> _Task prompt_
Output exactly the line that includes "[mobile menu] (23, 63)" and all the lines after it through the end of the listing below, and nothing more.
______
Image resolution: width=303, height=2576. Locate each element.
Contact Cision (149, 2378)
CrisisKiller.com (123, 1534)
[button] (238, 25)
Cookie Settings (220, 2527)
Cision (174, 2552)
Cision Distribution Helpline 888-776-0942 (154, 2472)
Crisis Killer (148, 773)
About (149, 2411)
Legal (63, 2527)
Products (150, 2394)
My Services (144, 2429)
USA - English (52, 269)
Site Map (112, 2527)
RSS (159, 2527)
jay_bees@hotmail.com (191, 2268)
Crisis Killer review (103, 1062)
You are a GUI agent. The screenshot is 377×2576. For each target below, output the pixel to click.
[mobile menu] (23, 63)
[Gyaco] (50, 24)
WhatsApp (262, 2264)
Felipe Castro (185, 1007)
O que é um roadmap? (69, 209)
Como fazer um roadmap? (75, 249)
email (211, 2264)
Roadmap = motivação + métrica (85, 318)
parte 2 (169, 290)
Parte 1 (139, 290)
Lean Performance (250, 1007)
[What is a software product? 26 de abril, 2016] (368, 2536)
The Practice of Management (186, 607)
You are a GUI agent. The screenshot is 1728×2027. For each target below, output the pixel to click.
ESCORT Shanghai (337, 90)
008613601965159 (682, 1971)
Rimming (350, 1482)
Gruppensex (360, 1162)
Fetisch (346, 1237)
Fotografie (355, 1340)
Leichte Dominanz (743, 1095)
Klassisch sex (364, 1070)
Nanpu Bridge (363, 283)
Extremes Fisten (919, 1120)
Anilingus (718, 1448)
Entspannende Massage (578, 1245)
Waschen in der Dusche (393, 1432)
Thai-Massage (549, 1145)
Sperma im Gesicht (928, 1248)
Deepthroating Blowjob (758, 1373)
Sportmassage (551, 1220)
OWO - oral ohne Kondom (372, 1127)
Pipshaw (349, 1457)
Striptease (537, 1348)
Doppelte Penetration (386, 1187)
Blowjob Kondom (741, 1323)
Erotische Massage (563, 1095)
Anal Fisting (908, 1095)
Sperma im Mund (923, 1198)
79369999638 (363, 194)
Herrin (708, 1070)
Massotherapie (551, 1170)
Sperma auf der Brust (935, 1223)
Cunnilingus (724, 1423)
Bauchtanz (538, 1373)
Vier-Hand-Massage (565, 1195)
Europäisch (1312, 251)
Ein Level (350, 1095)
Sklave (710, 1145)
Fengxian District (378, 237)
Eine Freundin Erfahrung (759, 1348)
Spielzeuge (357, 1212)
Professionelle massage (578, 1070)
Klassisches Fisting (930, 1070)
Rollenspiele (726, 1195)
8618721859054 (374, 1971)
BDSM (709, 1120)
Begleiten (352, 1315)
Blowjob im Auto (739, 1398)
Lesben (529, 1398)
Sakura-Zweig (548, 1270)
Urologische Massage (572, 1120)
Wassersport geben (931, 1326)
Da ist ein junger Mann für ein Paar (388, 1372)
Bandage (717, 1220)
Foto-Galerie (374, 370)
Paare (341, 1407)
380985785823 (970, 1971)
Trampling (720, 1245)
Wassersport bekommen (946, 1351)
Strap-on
______
> _Solution for this exercise_
[mobile menu] (23, 63)
[Gyaco] (50, 24)
WhatsApp (262, 2264)
Felipe Castro (185, 1007)
O que é um roadmap? (69, 209)
Como fazer um roadmap? (75, 249)
email (211, 2264)
Roadmap = motivação + métrica (85, 318)
parte 2 (169, 290)
Parte 1 (139, 290)
Lean Performance (250, 1007)
[What is a software product? 26 de abril, 2016] (368, 2536)
The Practice of Management (186, 607)
You are a GUI agent. The screenshot is 1728×2027. For each target below, output the pixel to click.
ESCORT Shanghai (337, 90)
008613601965159 (682, 1971)
Rimming (350, 1482)
Gruppensex (360, 1162)
Fetisch (346, 1237)
Fotografie (355, 1340)
Leichte Dominanz (743, 1095)
Klassisch sex (364, 1070)
Nanpu Bridge (363, 283)
Extremes Fisten (919, 1120)
Anilingus (718, 1448)
Entspannende Massage (578, 1245)
Waschen in der Dusche (393, 1432)
Thai-Massage (549, 1145)
Sperma im Gesicht (928, 1248)
Deepthroating Blowjob (758, 1373)
Sportmassage (551, 1220)
OWO - oral ohne Kondom (372, 1127)
Pipshaw (349, 1457)
Striptease (537, 1348)
Doppelte Penetration (386, 1187)
Blowjob Kondom (741, 1323)
Erotische Massage (563, 1095)
Anal Fisting (908, 1095)
Sperma im Mund (923, 1198)
79369999638 (363, 194)
Herrin (708, 1070)
Massotherapie (551, 1170)
Sperma auf der Brust (935, 1223)
Cunnilingus (724, 1423)
Bauchtanz (538, 1373)
Vier-Hand-Massage (565, 1195)
Europäisch (1312, 251)
Ein Level (350, 1095)
Sklave (710, 1145)
Fengxian District (378, 237)
Eine Freundin Erfahrung (759, 1348)
Spielzeuge (357, 1212)
Professionelle massage (578, 1070)
Klassisches Fisting (930, 1070)
Rollenspiele (726, 1195)
8618721859054 (374, 1971)
BDSM (709, 1120)
Begleiten (352, 1315)
Blowjob im Auto (739, 1398)
Lesben (529, 1398)
Sakura-Zweig (548, 1270)
Urologische Massage (572, 1120)
Wassersport geben (931, 1326)
Da ist ein junger Mann für ein Paar (388, 1372)
Bandage (717, 1220)
Foto-Galerie (374, 370)
Paare (341, 1407)
380985785823 (970, 1971)
Trampling (720, 1245)
Wassersport bekommen (946, 1351)
Strap-on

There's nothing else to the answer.